» **ОТРЫВОК ТЕКСТА**

:::::

Могли ли попасть под подозрение корреспонденты, представлявшие зарубежные компартии или издания левой направленности?

Много проблем было с югославами. Немало головной боли доставили корреспонденты из еврокоммунистических газет Mundo Obrero и L'Unità. Но до депортаций из СССР дело не доходило. Удивительно, но вполне смирно вели себя китайские товарищи из агентства «Синьхуа» и «Жэньминь жибао».

Случались ли перегибы, когда человека обвиняли в клевете, сборе секретной информации и т. д. и высылали незаслуженно? И наоборот — когда сбором разведданных занимался корреспондент, к которому было полное доверие?

В советскую эпоху корреспондентов редко в открытую обвиняли в сборе секретной информации. Скорее этим занимались дипломаты. С годами становилось ясным, что задача инкоров заключалась в сборе идеологического компромата, личных данных о руководителях СССР (нередко сплетен и слухов) и в роли посредников между советскими источниками и резидентурами в посольствах. Корреспонденты были гражданами иностранных государств. При отъезде из СССР формально их не осуждали. Высылали из страны за нарушение советского законодательства и полууголовные проступки. Даже если у чекистов были веские доводы подозревать или обвинять кого-то в шпионаже, гласными причинами объявлялись бытовые казусы, иногда смешные и занятные.

Например?

КГБ и МИД были недовольны работой некоего корреспондента британского журнала New Statesman, считавшегося культурным и прогрессивным. При этом в посольство Великобритании пожаловались не на публикации, а на незаконные валютные операции. Корреспондент написал признание в своих действиях и с тех пор вел себя достойно.

:::::

» **ИСХОДНЫЕ ДАННЫЕ**
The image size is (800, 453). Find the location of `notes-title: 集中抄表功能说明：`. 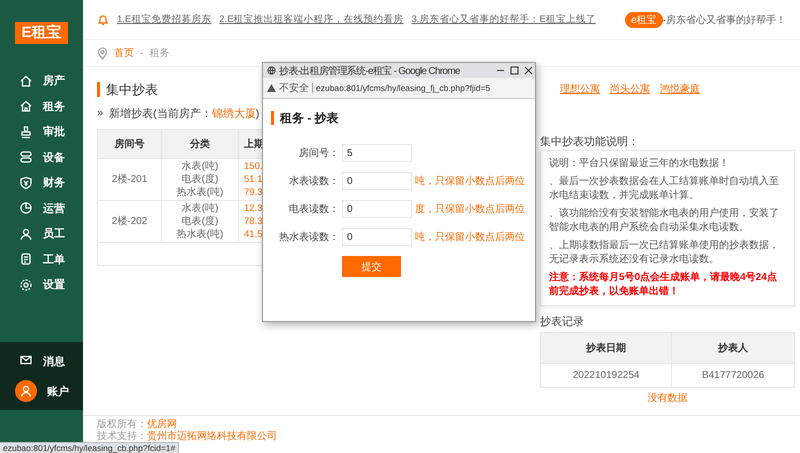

:::::

» **ЗАДАНИЯ**
1. Перепишите фрагмент отрывка об иностранных корреспондентах в СССР от слов «Случались ли перегибы, когда» до слов «было полное доверие?», заменив «клевете» на «дезинформации».
2. На какие нарушения корреспондента журнала New Statesman пожаловались в посольство Великобритании, согласно отрывку об иностранных корреспондентах в СССР?
3. Допишите продолжение отрывка об иностранных корреспондентах в СССР, начав сразу после его последнего предложения.

» **ОТВЕТЫ К ЗАДАНИЯМ**
1.
Случались ли перегибы, когда человека обвиняли в дезинформации, сборе секретной информации и т. д. и высылали незаслуженно? И наоборот — когда сбором разведданных занимался корреспондент, к которому было полное доверие?

2. На незаконные валютные операции.

3.
Вирек в конце 1920-х посетил СССР и оставил нелестные воспоминания о своей поездке. Старались ли советские спецслужбы как-то наказать тех, кто плохо писал об СССР и его руководстве?

Обратимся к официальным формулировкам 1969 года: «Учитывая враждебную Советскому Союзу деятельность корреспондента американской газеты Washington Post А. Шуба, поручить МИД СССР выдворить его за пределы Советского Союза и запретить ему въезд в Советский Союз в любом качестве». А в отношении двух корреспондентов западногерманского телевидения был составлен такой документ: «В связи с хулиганскими действиями Штенгеля и Альтмана, несовместимыми с нормами поведения иностранных граждан в СССР, потребовать их отъезда из Советского Союза». Судя по документам, месть этим и ограничивалась. Ее форма мало чем отличалась от высылки из СССР иностранных дипломатов.

© Lenta.ru

Что такого могли натворить два немца?

Неизвестно, но в РГАСПИ хранится другой документ: министр госбезопасности СССР [Семен] Игнатьев 8 октября 1952 года докладывал Молотову о поведении помощника военно-воздушного атташе США майора Джонсона, который, находясь в состоянии сильного опьянения в чайной на Усачевском рынке, «пытался угощать спиртными напитками» советских граждан и «обратился к ним с просьбой познакомить с советской девушкой, за что предложил сто рублей». Выйдя из отделения милиции, Джонсон вернулся на Усачевский рынок.

Никак не мог угомониться?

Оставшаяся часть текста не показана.